Alla base c’è la volontà di ridurre l’impatto ambientale della filiera ittica: «Ho sempre avuto una grande passione per il mare: da giovane mi dilettavo con le regate in barca a vela e la pesca. Tuttavia, il mio lavoro da broker navale in Svizzera mi stava stretto. Volevo fare la mia parte per un ecosistema che mi ha sempre dato tante soddisfazioni. Per questo nel 2020 ho deciso di lasciare il mio lavoro e avventurarmi, su un piccolo catamarano senza cabina, in un viaggio di mille miglia da Venezia a Corfù imponendomi di nutrirmi solo di ciò che sarei riuscito a pescare. Durante il viaggio ho avuto modo di constatare quanto sia grande l’impatto dell’uomo sugli ecosistemi marini. Sono tornato con una domanda: come possiamo ridurre il bisogno di pesce pescato? Dopo successivi approfondimenti, ho trovato la risposta: agire sui processi produttivi dell’industria mangimistica che, a livello mondiale, è alla base della richiesta del 25% di pesce pescato».

Per riuscirci, Ittinsect utilizza un sistema brevettato che, attraverso l’impiego di un bioreattore, migliora di otto volte l’efficienza della componente proteica della farina di insetti («elementi già di per sé presenti nelle diete naturali dei pesci di acqua dolce e molto simile ai crostacei di cui si cibano quelli di acqua salata», sottolinea Romano) riducendo la chitina e rendendo l’ingrediente più facilmente assimilabile per il pesce. In questo modo, i mangimisti che decidono di utilizzare l’ingrediente così ottenuto in alternativa ad altre farine proteiche come la farina di pesce o quella di soia possono arrivare a garantire un miglioramento della crescita del 12% per lo storione e un del 18% per la trota. Ad oggi, il componente è utilizzato in 4 linee di prodotto complete e raggiunge una percentuale fino al 30% di utilizzo nella formulazione del mangime completo. Ma da dove arrivano gli insetti? «Noi non siamo degli allevatori di insetti. Ci riforniamo da partner specializzati, molti dei quali all’estero. In Italia, infatti, l’allevamento di insetti per uso alimentare non è ancora così evoluto. Tuttavia, il trend è in crescita ed entro la fine del prossimo anno ci aspettiamo un incremento di produzione per volume e qualità che migliorerà, di conseguenza, anche le nostre capacità di approvvigionamento», afferma Romano.

Evidenti i risvolti in termini di sostenibilità, non solo ambientale ma anche economica. «Comunemente, misuriamo la sostenibilità solo come riduzione delle emissioni di CO2, ma si tratta di una visione parziale.
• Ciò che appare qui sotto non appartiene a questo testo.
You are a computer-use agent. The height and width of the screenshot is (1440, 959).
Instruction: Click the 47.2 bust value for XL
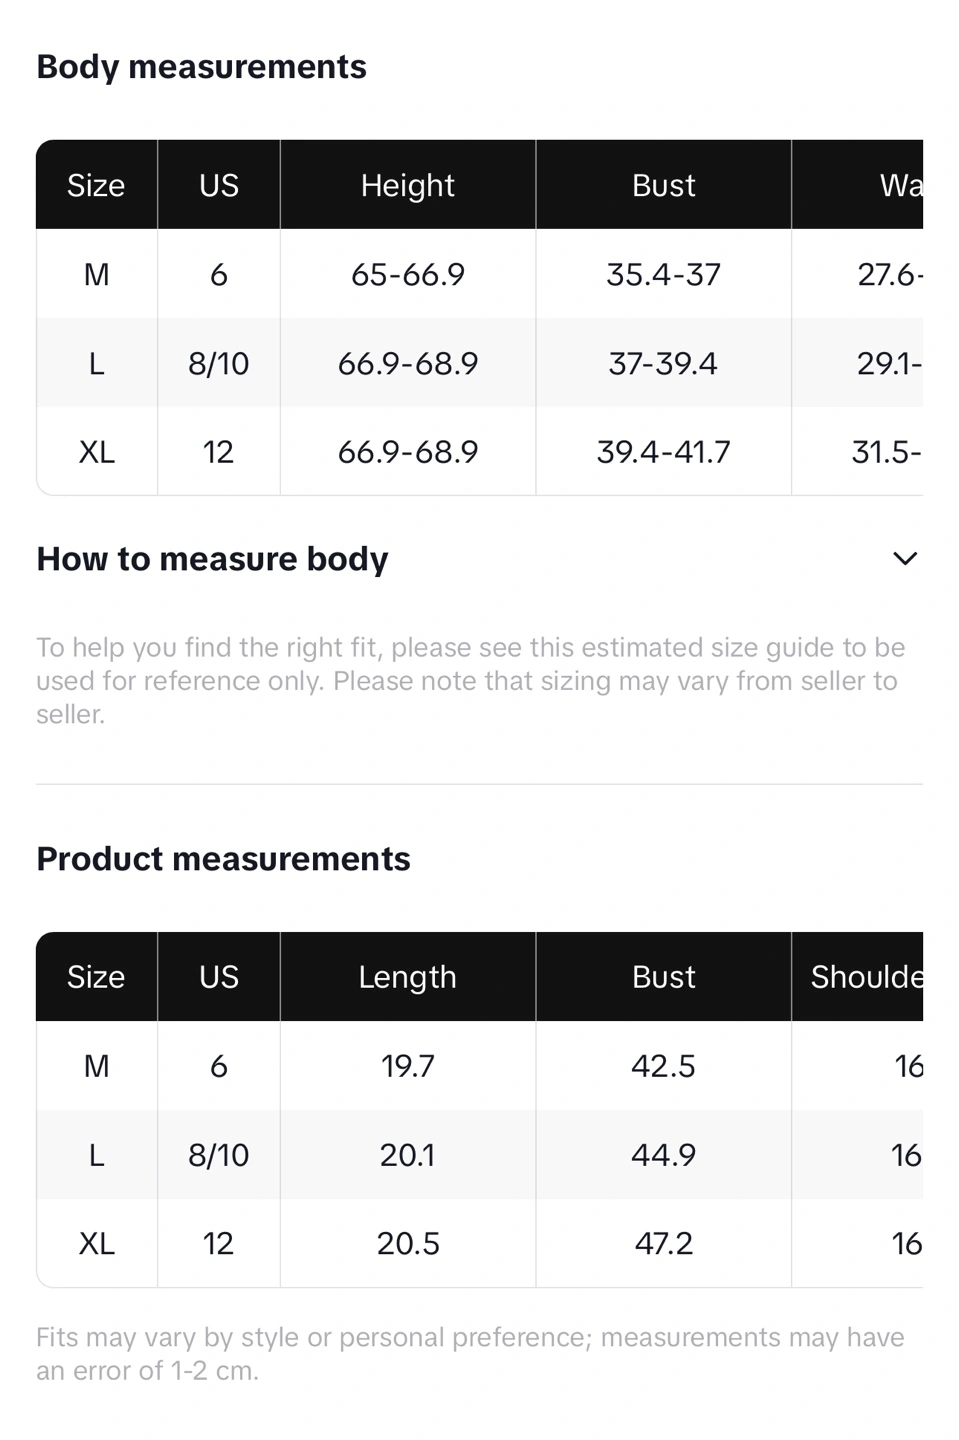(x=663, y=1243)
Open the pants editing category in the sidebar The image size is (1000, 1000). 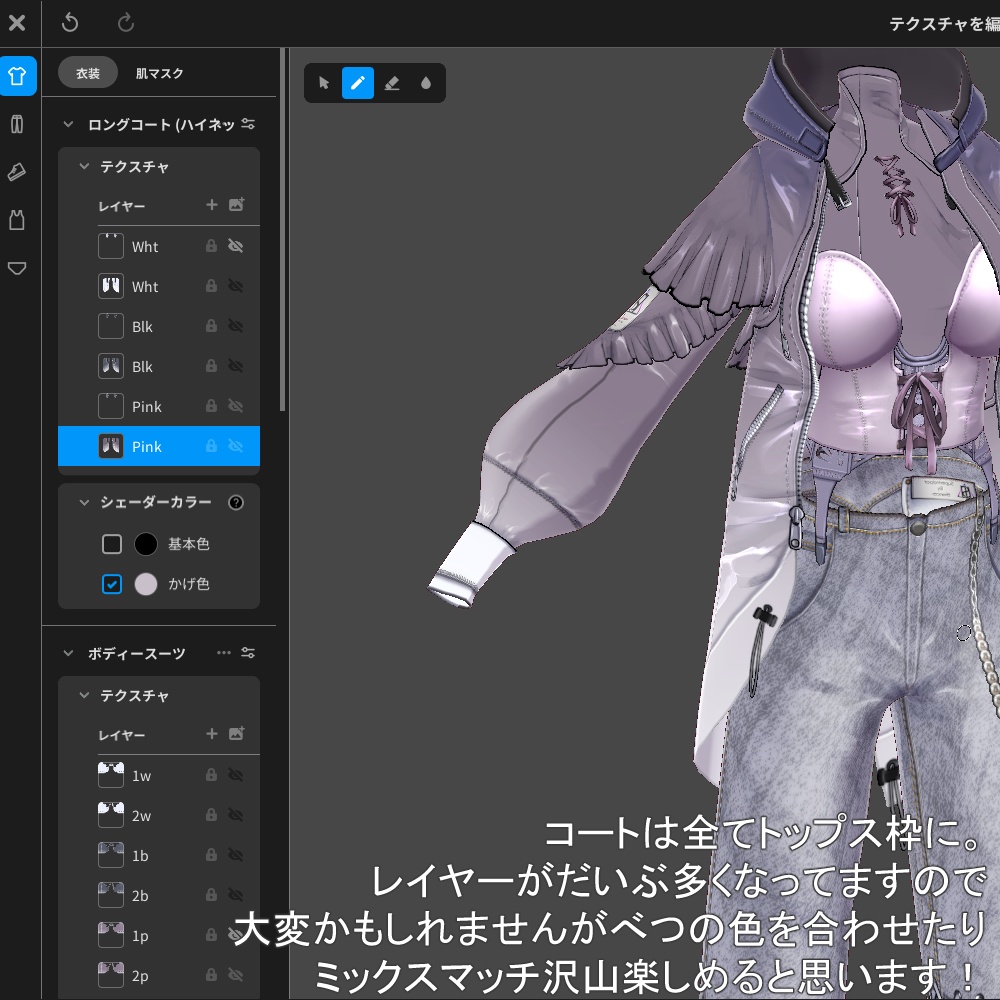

Bisogna tenere in considerazione diverse sfaccettature: dal calo delle microplastiche alla diminuzione della pesca per realizzare mangimi, dai costi di trasporto a quelli di stoccaggio. Noi ci poniamo l’obiettivo di valorizzare 1.500 tonnellate di sottoprodotti altrimenti inutilizzati, risparmiare 2.500 tonnellate di CO2 e salvare oltre 45 milioni di pesci dalle reti», sottolinea Romano. Obiettivi che, a cascata, gioverebbero anche sul conto economico delle aziende dell’acquacoltura: secondo alcune analisi di mercato, il consumatore finale è disposto a pagare un sovrapprezzo del 15% per le referenze che garantisco un prodotto ittico a impatto zero sull’ambiente marino.